- [LISTED RECORDS]:
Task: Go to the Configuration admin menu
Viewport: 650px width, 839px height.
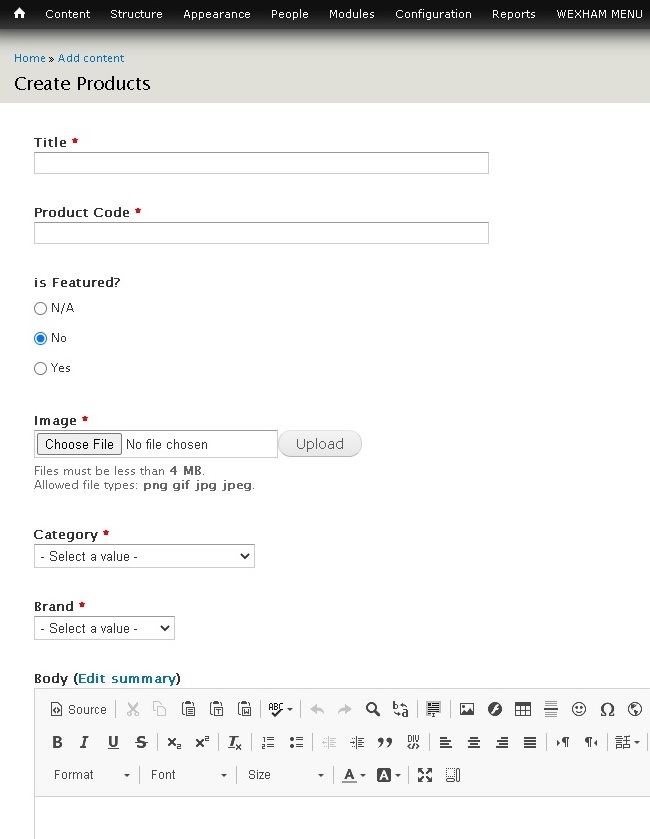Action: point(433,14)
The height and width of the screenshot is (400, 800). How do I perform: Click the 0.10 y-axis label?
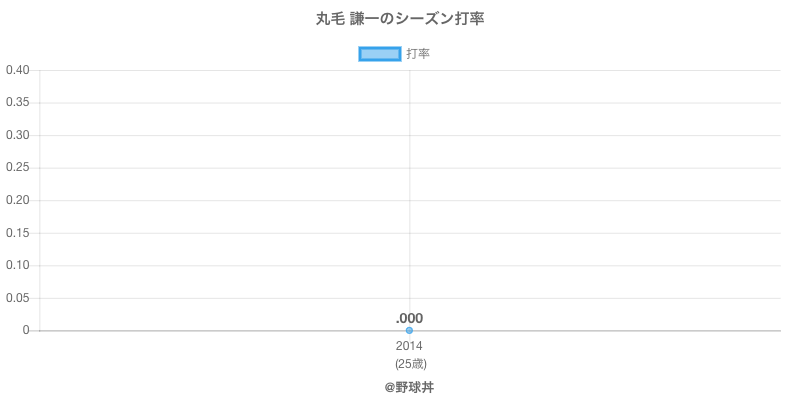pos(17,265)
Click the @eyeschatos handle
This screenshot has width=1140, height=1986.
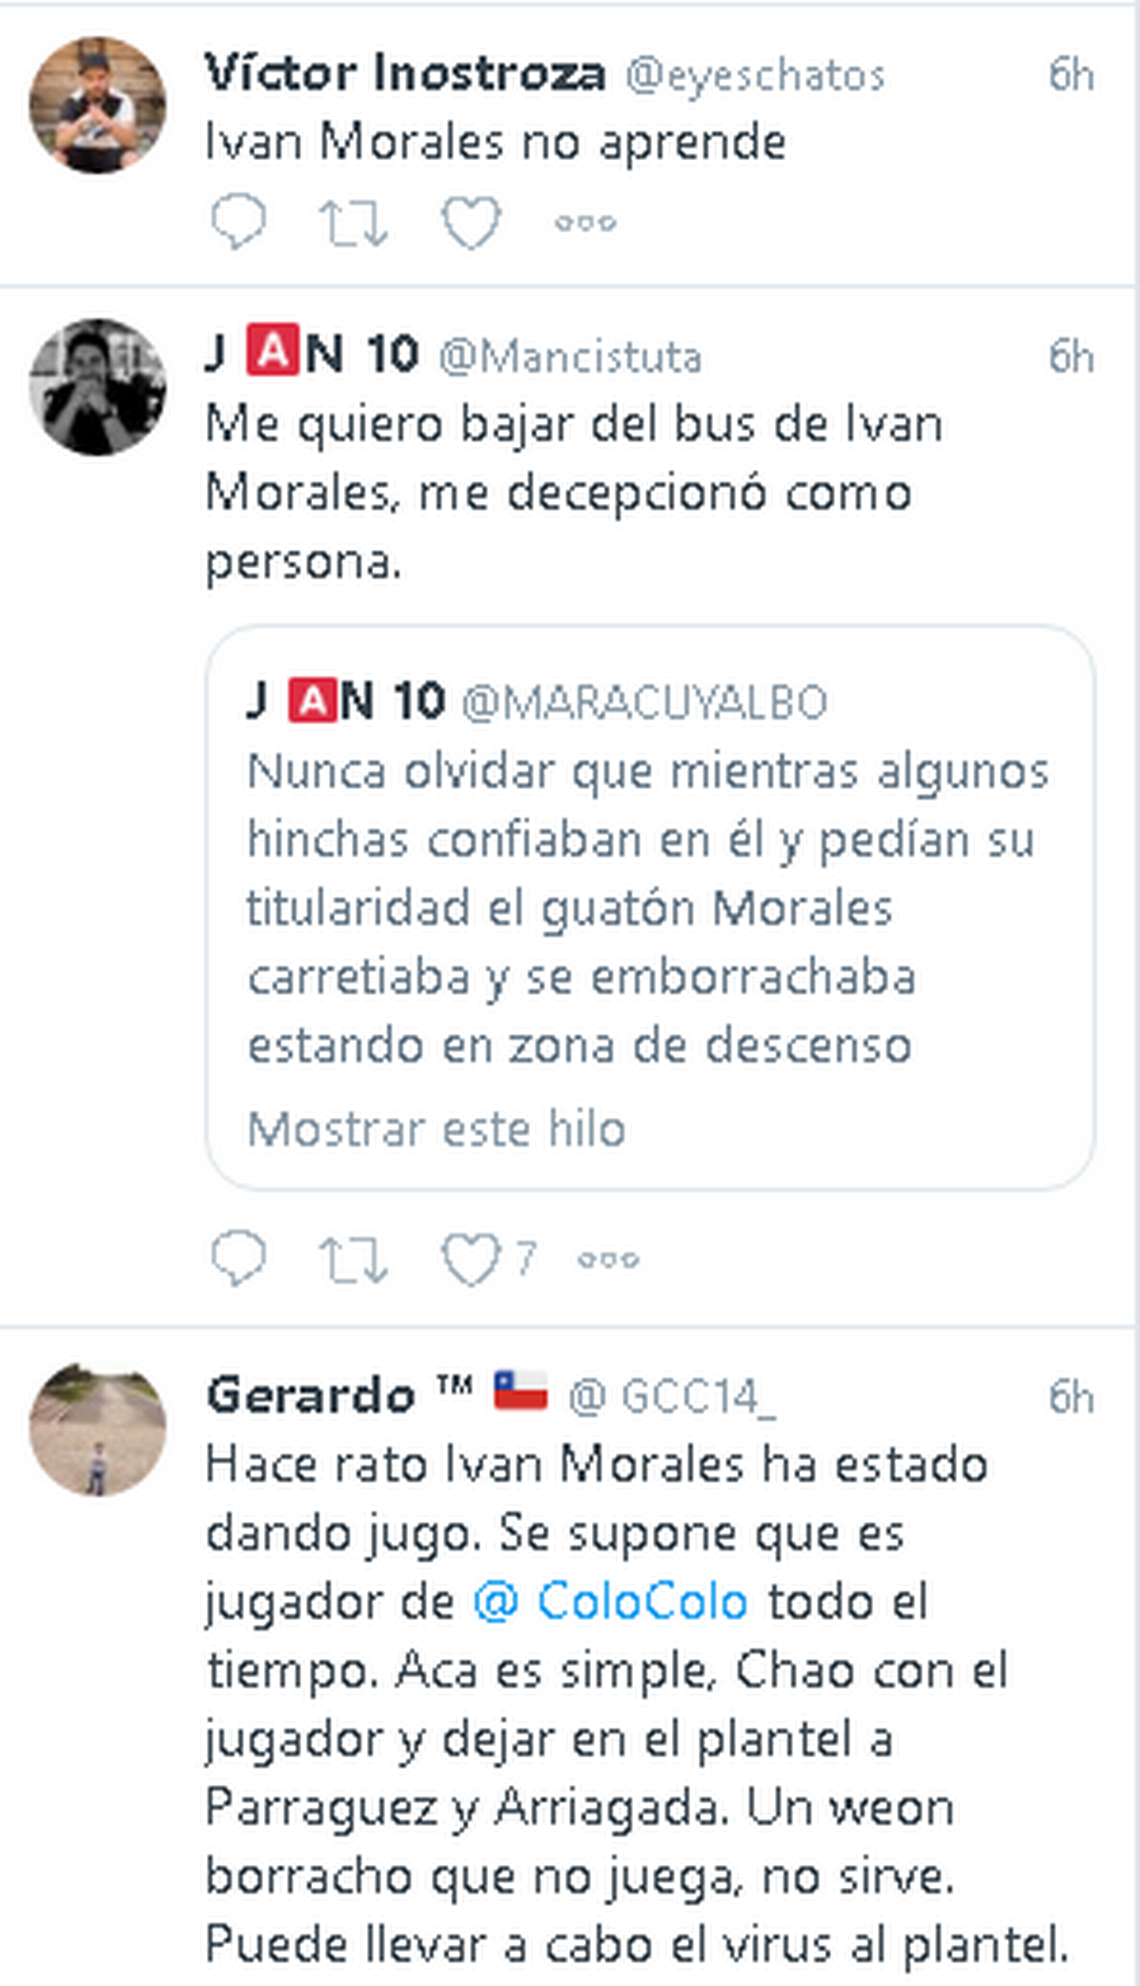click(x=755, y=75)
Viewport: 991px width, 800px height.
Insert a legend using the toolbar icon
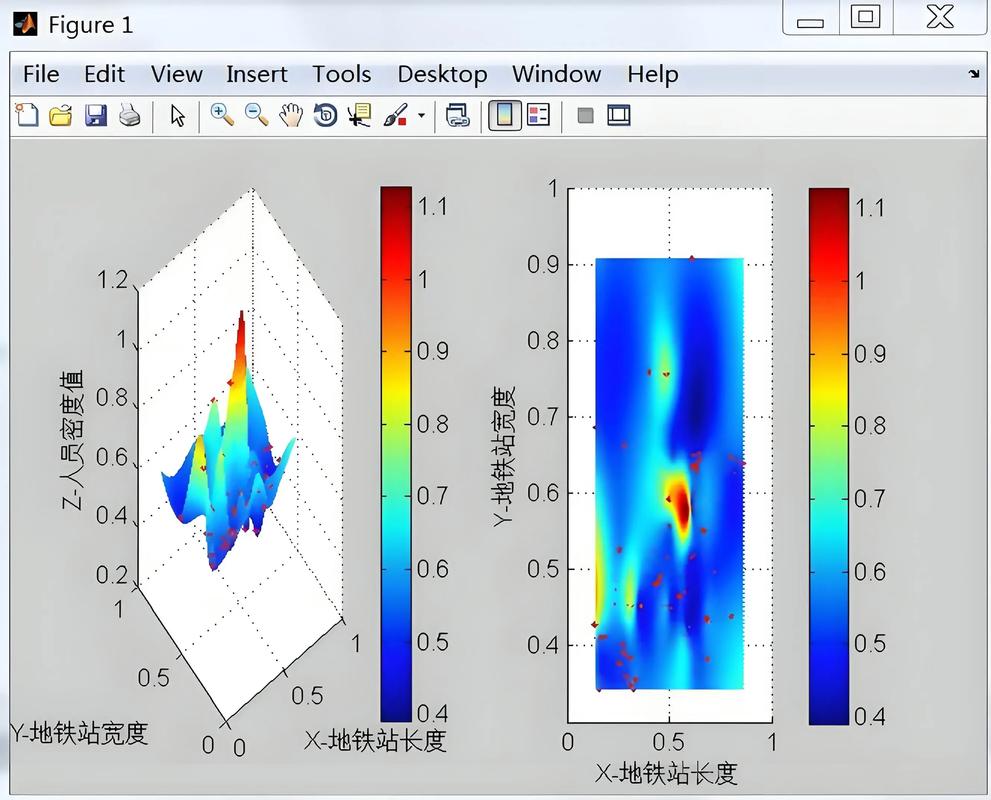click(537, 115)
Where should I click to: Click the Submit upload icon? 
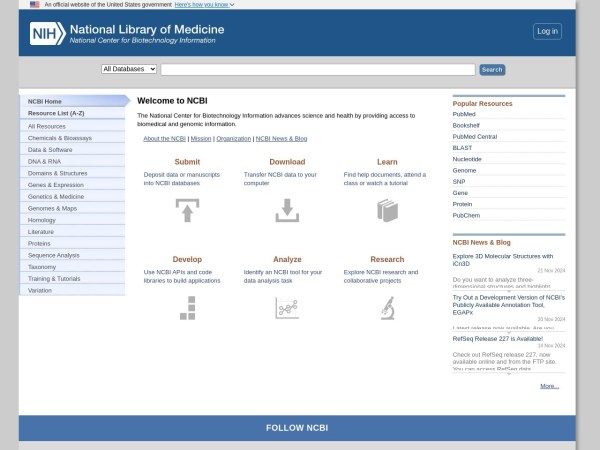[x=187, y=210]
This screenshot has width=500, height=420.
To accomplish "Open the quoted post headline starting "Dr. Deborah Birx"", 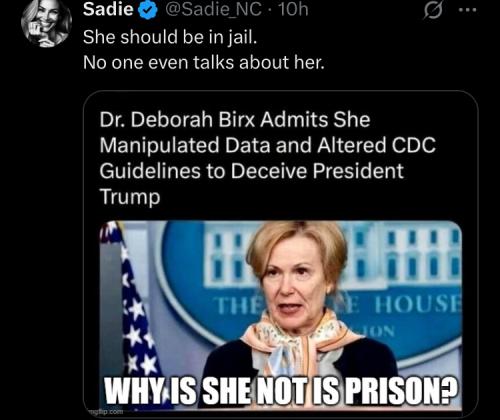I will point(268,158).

- [AIM OF THE EXERCISE]: The first line of the listing through the line with "Click the @eyeschatos handle": repeat exactly that span and nothing more, skipping pictures.

- [TASK SOLUTION]:
Task: Go to the Configuration admin menu
Viewport: 650px width, 839px height.
Action: point(433,14)
The height and width of the screenshot is (400, 800). How do I perform: Click the 0.10 y-axis label?
pos(17,265)
Click the @eyeschatos handle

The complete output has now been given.